Rabin grinned. “Fuck off, bitch.”
“You first.”
“T’sing Tao’s on tap. If you got a doc’s scrip, the weed’s behind the counter.”
Claudia stuck her hands deep in her pockets and rocked back on her heels. “So, is Fly-Low here?” she asked. Her voice sounded different, too, Tiber noticed, the same slurred cadence as Rabin. She fit right in. He didn’t like the change.
Rabin looked her up and down, paused at her chest in her too-tight shirt, then, after a quick look at Korzha, jerked a thumb toward a door at the back. “You know the drill. Weapons go in there.” He pointed to a battered cardboard box at the end of the bar. Some wag had labeled the box hardware, software & deadware. “The metal detector will make noise if you don’t unpack it all, and then this guy”—he jerked a thumb in the direction of the blond who smelled strongly of werewolf—“will have to hurt you.”
“Really?” Claudia said. “He don’t look like much to me.”
The blond’s eyes sidled away from the LCD. “I have to hurt you, you won’t like it.”
Claudia gave him the finger, too.
The man stared at her. “Me? I love hurting people.”
“Oh, scary.”
“Knock once,” said Rabin.
When they’d put their guns in the box and, after Claudia, with a show of hands and fingers, pulled two knives from her sleeve and another from her boot, Korzha watched her take a deep breath. He felt the anxiety rolling off her.
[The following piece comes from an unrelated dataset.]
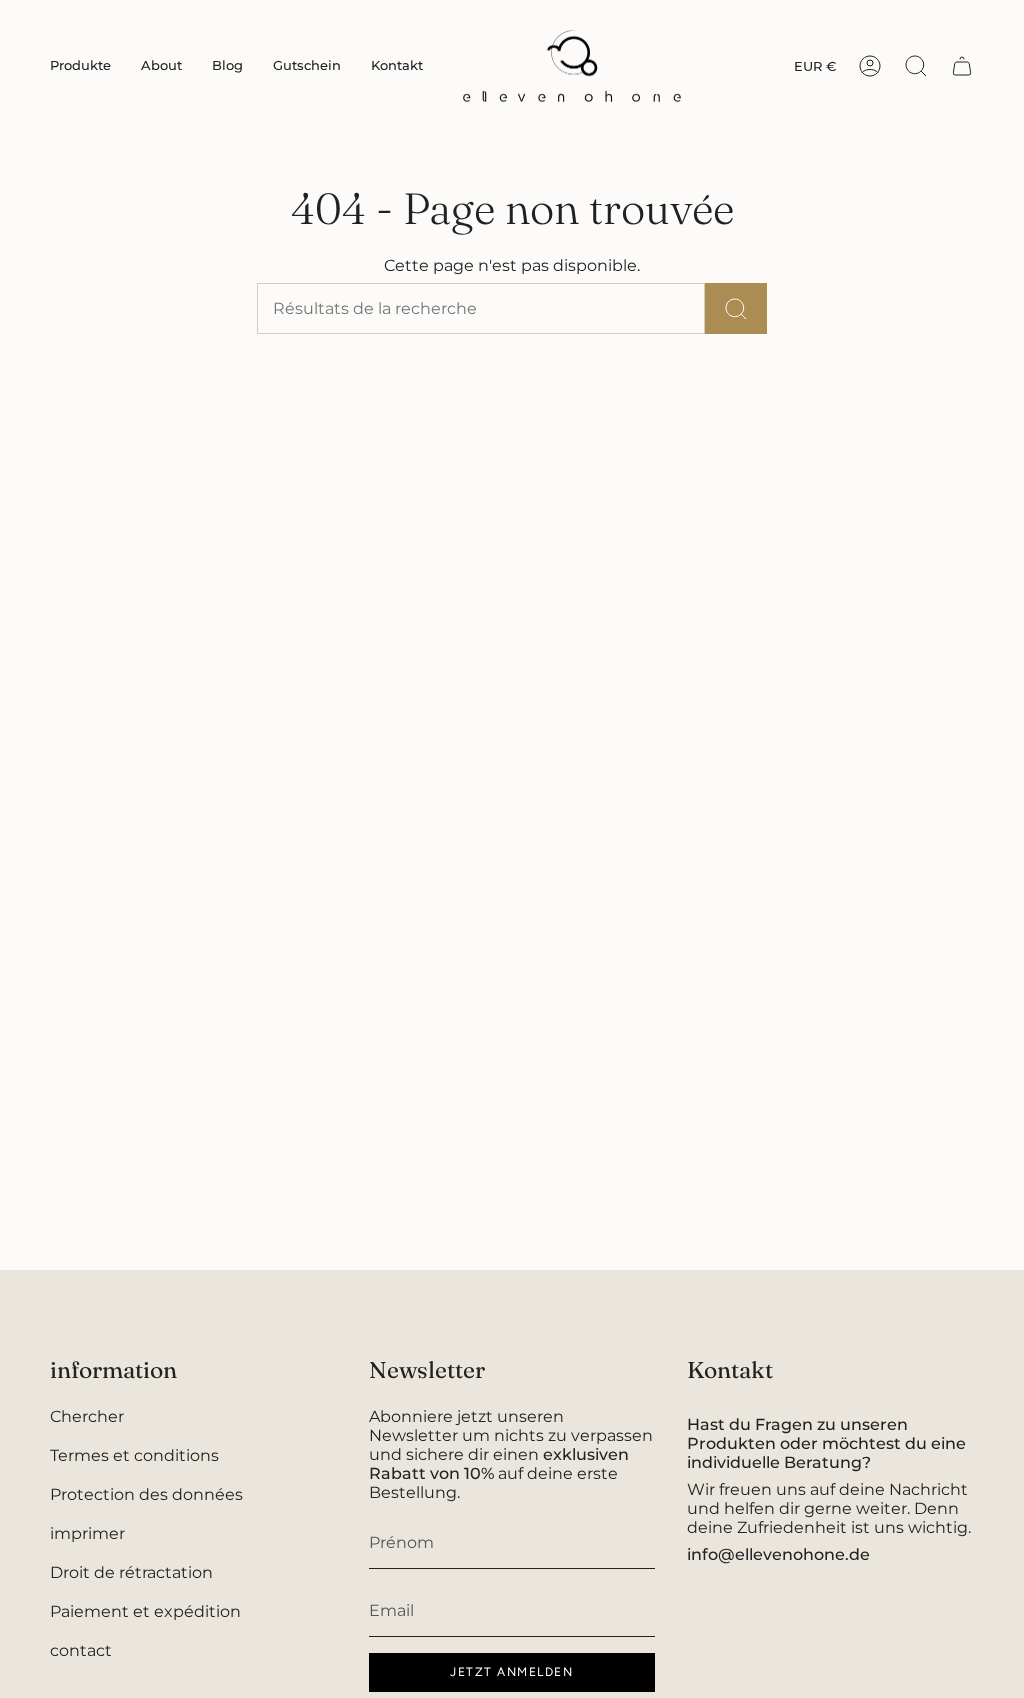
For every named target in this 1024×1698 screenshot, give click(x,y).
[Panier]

He leaned into her. “Who the hell is Fly-Low?”
“After the vamps, he’s probably the most powerful person in Crimson City.” She knocked once and put her hand on the doorknob. “I knew him a long time ago.”
The chirruping stopped the moment she knocked. The hum of the electric motor continued. Damp air hit Tiber in the face when she opened the door. He smelled dirt. Terr
ariums from fifty to a hundred-gallon size lined the entire back wall. The air was so wet it felt like rain. Diffuse light shone on the tanks. Tiber closed the door and cut off Jackson singing “If French Fries Were Fat Free.” In one corner, a vidscreen showed the bar. The werewolf stared into the camera.
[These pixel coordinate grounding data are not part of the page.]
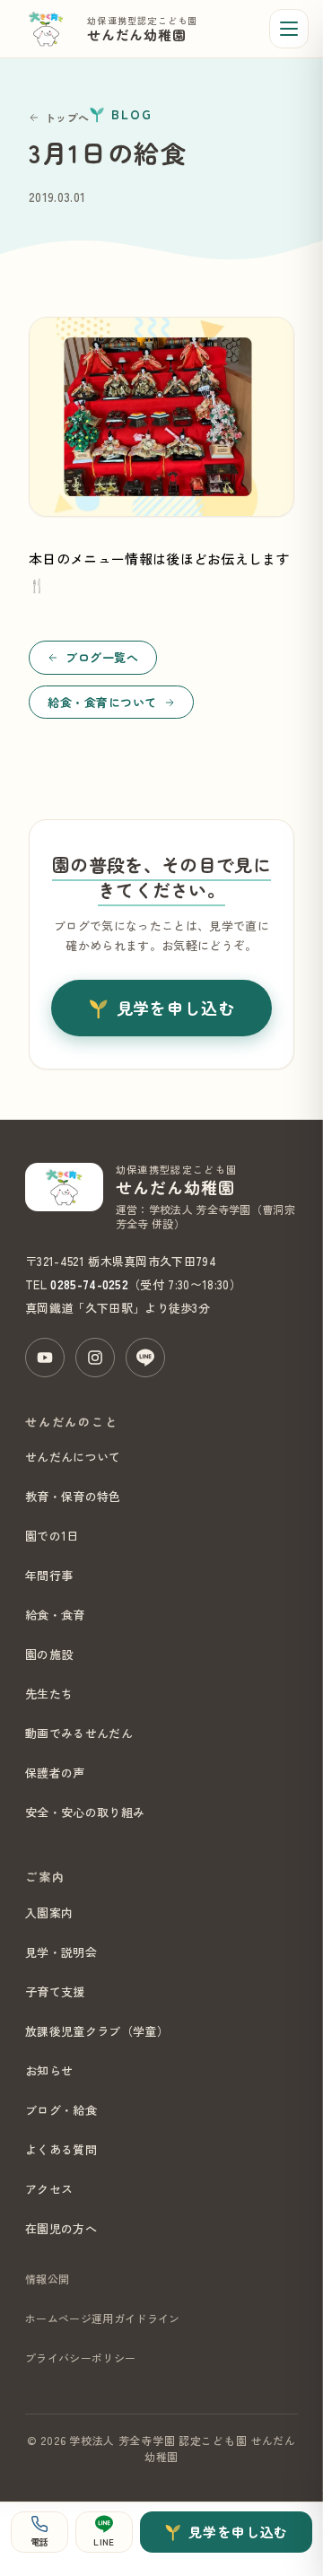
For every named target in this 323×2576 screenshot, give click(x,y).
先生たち (49, 1693)
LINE (103, 2541)
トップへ (67, 117)
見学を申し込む (176, 1007)
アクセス (49, 2188)
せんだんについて (73, 1456)
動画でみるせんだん (79, 1733)
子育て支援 (55, 1991)
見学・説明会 (61, 1951)
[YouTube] (45, 1357)
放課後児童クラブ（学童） (97, 2030)
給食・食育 (55, 1614)
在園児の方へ (61, 2228)
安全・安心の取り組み (84, 1812)
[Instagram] (95, 1357)
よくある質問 (61, 2149)
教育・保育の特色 (73, 1496)
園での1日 (52, 1535)
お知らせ (49, 2070)
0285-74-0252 (89, 1284)
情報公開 (47, 2278)
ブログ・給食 (61, 2109)
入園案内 (49, 1912)
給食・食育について (102, 702)
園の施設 (49, 1654)
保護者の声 (55, 1772)
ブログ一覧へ (101, 657)
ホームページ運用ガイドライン (102, 2318)
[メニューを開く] (289, 28)
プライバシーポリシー (80, 2357)
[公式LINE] (145, 1357)
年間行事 (49, 1575)
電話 (40, 2541)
A man turned from his contemplation of one of the tanks. He wore khakis and a dark green t-shirt with #006633 printed in light grey lettering across the chest. A homemade tattoo of connected knives formed a band around his upper arm. He had short brown hair and dark blue eyes all wrong for his olive complexion. Acne had scarred his cheeks, but hadn’t diminished his physical appeal in the least. He studied Claudia, his attention fixed on the metallic thread in her hair. He spared a glance for Korzha, but went back to staring at Claudia.
He looked thirty-five, maybe the young side of forty. The chirruping started up again, two distinct calls, one a ululating chirp, the other a more fluid, rolling two-toned tattoo. He tightened the mesh-ventilated lid on a container he held in one hand. He found space for it on a table crowded with soil, bags of pebbles, plant cuttings, brass tongs and stoppered phials. A brazier at one end exuded heat. The set-up looked like a large and expensive way to smoke crack and OD fast, but the smell was wrong and the smoldering mass on the platform above the embers looked vaguely animal-like.
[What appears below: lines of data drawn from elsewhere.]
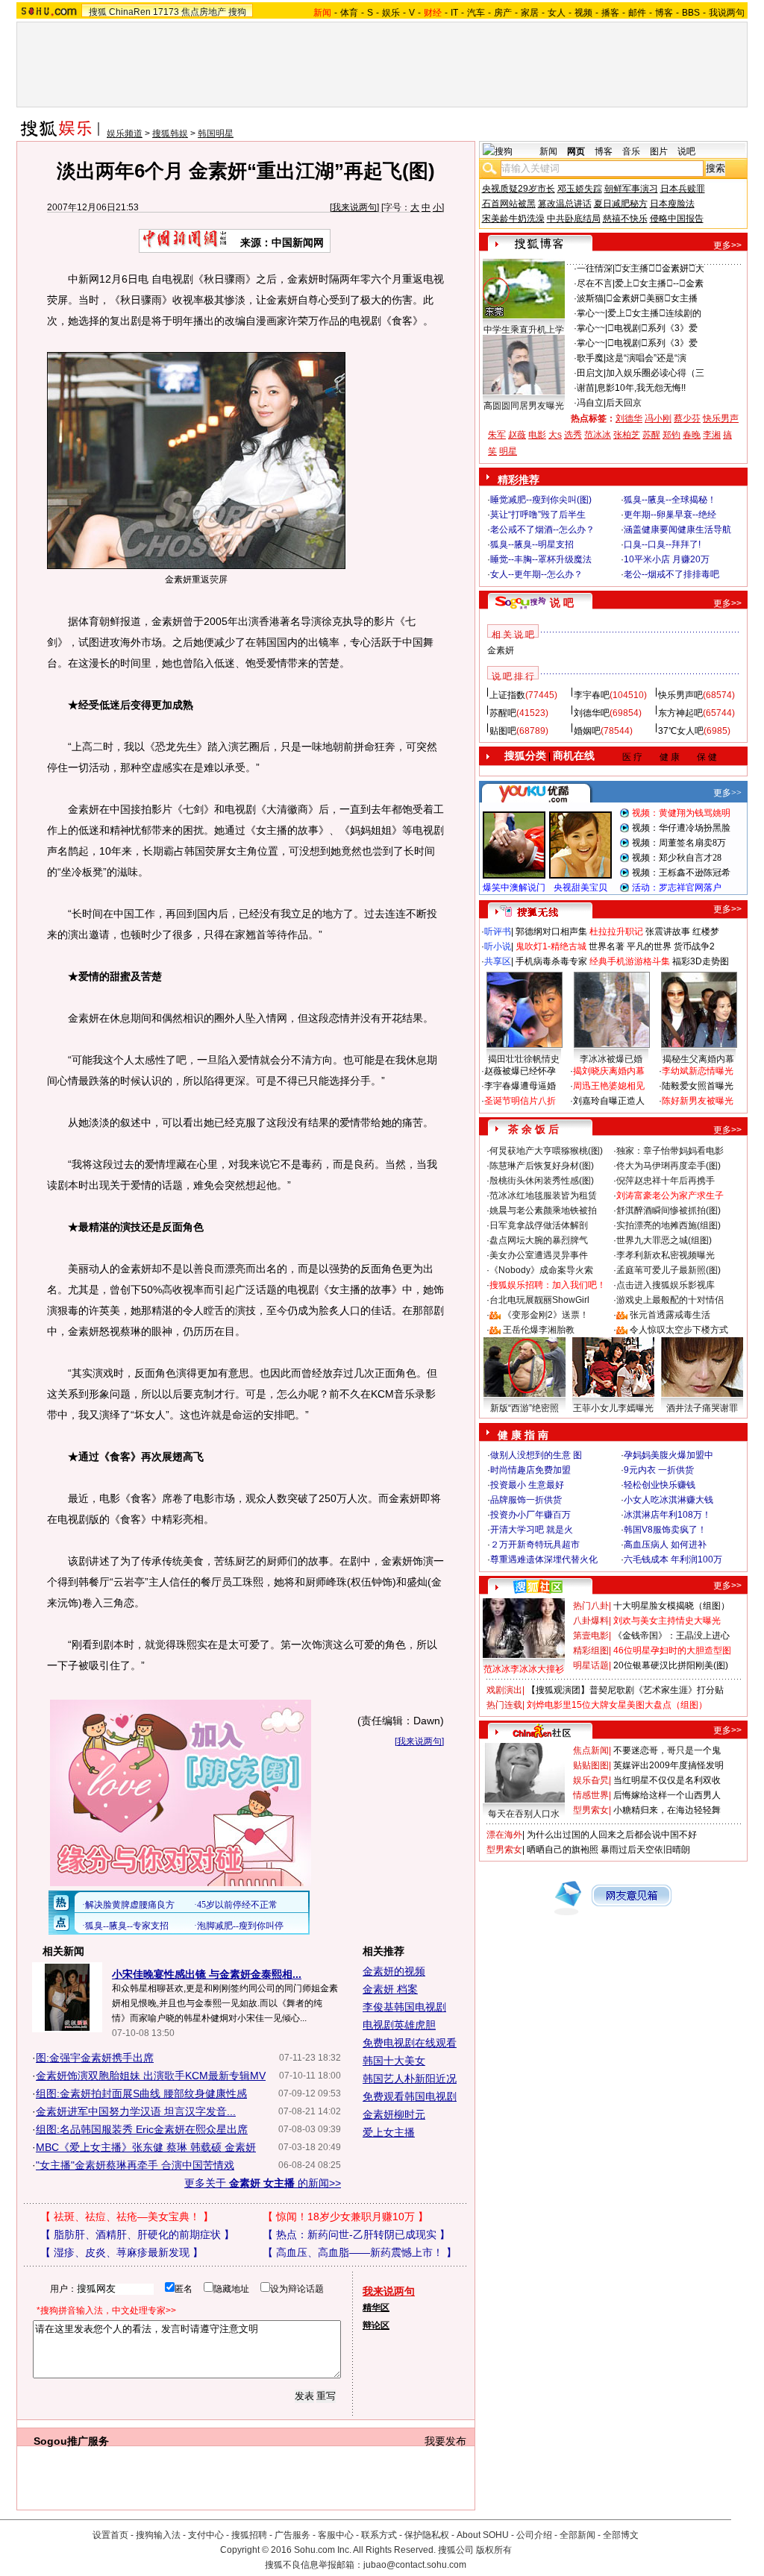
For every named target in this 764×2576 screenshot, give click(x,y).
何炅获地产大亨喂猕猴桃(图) (546, 1151)
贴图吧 (502, 731)
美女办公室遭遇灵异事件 (538, 1255)
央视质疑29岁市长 (518, 188)
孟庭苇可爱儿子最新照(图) (668, 1270)
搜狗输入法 (158, 2535)
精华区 (376, 2307)
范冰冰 (597, 435)
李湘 (712, 435)
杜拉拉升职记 (616, 931)
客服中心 (336, 2535)
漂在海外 (504, 1834)
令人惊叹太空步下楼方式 (679, 1330)
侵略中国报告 (677, 218)
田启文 (590, 373)
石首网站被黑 (509, 203)
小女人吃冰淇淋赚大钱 (668, 1500)
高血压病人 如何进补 (665, 1544)
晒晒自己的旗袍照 (562, 1849)
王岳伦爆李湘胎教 (538, 1330)
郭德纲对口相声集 (551, 931)
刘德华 (629, 418)
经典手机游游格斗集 (629, 961)
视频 (583, 12)
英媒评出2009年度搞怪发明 (668, 1765)
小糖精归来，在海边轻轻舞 (667, 1810)
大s (555, 435)
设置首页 (110, 2535)
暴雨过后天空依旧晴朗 (645, 1849)
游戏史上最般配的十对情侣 (670, 1300)
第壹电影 (591, 1635)
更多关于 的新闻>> (262, 2183)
“Bonita.” His voice lilted with the vocalized vowels of the Southern hemisphere. An attractive accent. He smiled. “I always wondered what happened to you.”
“Fly-Low,” she said. “Good to see you. Is G around?”
“Yeah,” he said. “G’s around.” His mouth twitched. “You going to introduce me to your new boyfriend?”
“Tiber, Fly-Low. Fly-Low, Tiber.”
Another smirk appeared on Fly-Low’s mouth. “Peace, Tiberiu Korzha.”
“Fly-Low,” he said softly. But he didn’t say it in anything like a friendly manner. The man’s eyebrows lifted.
Claudia nodded at the terrariums. “You got them to breed.”
Fly-Low glanced at the tanks behind him and then back at Korzha. His pupils were huge. “I started out with Phyllobates Terribilis, those are the yellow ones,” he said to Korzha. “Now I have Dendrobates, Epipedobates and Minyobates, too. Blue, green, red, you name it, I got them. I got them all, now.”